Além das questões de segurança, para os argentinos o represamento do rio Paraná poderia provocar também mudanças climáticas, afetando todo o Cone Sul.
A diplomacia entrou em campo e jogou muito bem. Hoje, 50 anos depois, a usina está pronta, a dívida que se contraiu para construí-la está totalmente paga e talvez seja possível dizer que foi o Tratado de Itaipu um dos precursores que levaram, anos depois, ao Mercosul.
Não custa lembrar que, durante todo o período em que o Tratado de Itaipu foi discutido e assinado, o Brasil vivia os momentos mais trágicos da ditadura militar iniciada em 1964. Paradoxalmente, a diplomacia brasileira, durante o regime militar, foi super-atuante e muito criativa e profissional.
O então ministro de Relações Exteriores, Mário Gibson Barbosa, tinha sido enviado a Assunção, durante o Governo Castelo Branco, como embaixador do Brasil. Quando o projeto da binacional entrou na agenda do governo, sabia tudo sobre o país vizinho. Depois, no Governo Médici, foi apenas o terceiro diplomata de carreira a ser indicado para o cargo de chanceler, posto que historicamente era reservado para nomes privilegiados do mundo político ou empresarial.

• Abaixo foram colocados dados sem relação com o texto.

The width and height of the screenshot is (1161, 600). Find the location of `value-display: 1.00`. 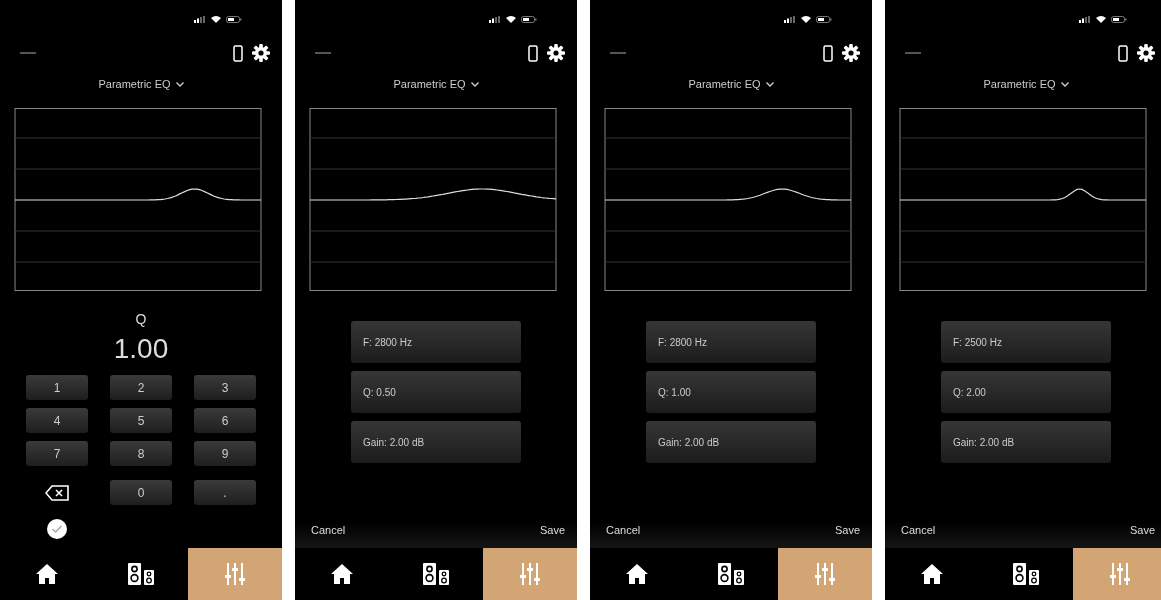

Ao deixar o cargo, em março de 1974, Gibson Barbosa foi sucedido por Antônio Azeredo da Silveira, que foi um dos mais talentosos chanceleres brasileiros e uma espécie de padrinho de toda a geração brilhante de jovens diplomatas, então no início da carreira, como secretários, que eram chamados de “barbudinhos” do Itamaraty. O hoje assessor especial do presidente Lula, Celso Amorim, foi um deles.
A política externa brasileira que existiu durante o regime militar e que guarda muita semelhança com a que é praticada hoje é reconhecida mundialmente nos manuais da diplomacia. Até mesmo pelas suas contradições. Enquanto internamente os comunistas brasileiros eram cruelmente reprimidos, inclusive com várias mortes, em plena ditadura do general Geisel, o Brasil, sob Azeredo da Silveira, foi o primeiro país do mundo a reconhecer a legitimidade do governo do MPLA, em Angola, em 1975, um país que deixou de ser colônia de Portugal e nasceu comunista.
Geisel e Azeredo da Silveira ousaram ainda mais e foram além. Costuraram em absoluto sigilo o acordo nuclear com a então Alemanha Ocidental, sem passar pelos Estados Unidos. Depois que o projeto foi anunciado, por coincidência, os americanos levaram um susto e soltaram os cachorros em cima do regime militar brasileiro, que era um aliado. Esse fato é considerado uma espécie de causa remota do fim da ditadura.
Enfim, o significado histórico de Itaipu é muito grande. O aniversário de 50 anos poderia talvez ter sido melhor capitalizado pelo Governo. Este site entende que faltou sensibilidade ao Palácio do Planalto para compreender o total significado desse aniversário.
O grande legado da usina é esse. Enquanto um país vizinho contraiu dívida externa e comprou armas, que acabou utilizando numa guerra surrealista (Argentina e o conflito das Malvinas), o Brasil também se endividou pesadamente, mas construiu um paredão de concreto no rio Paraná que eliminou conflitos em potencial e gera pacíficos megawatts, além de outros benefícios, para brasileiros e paraguaios.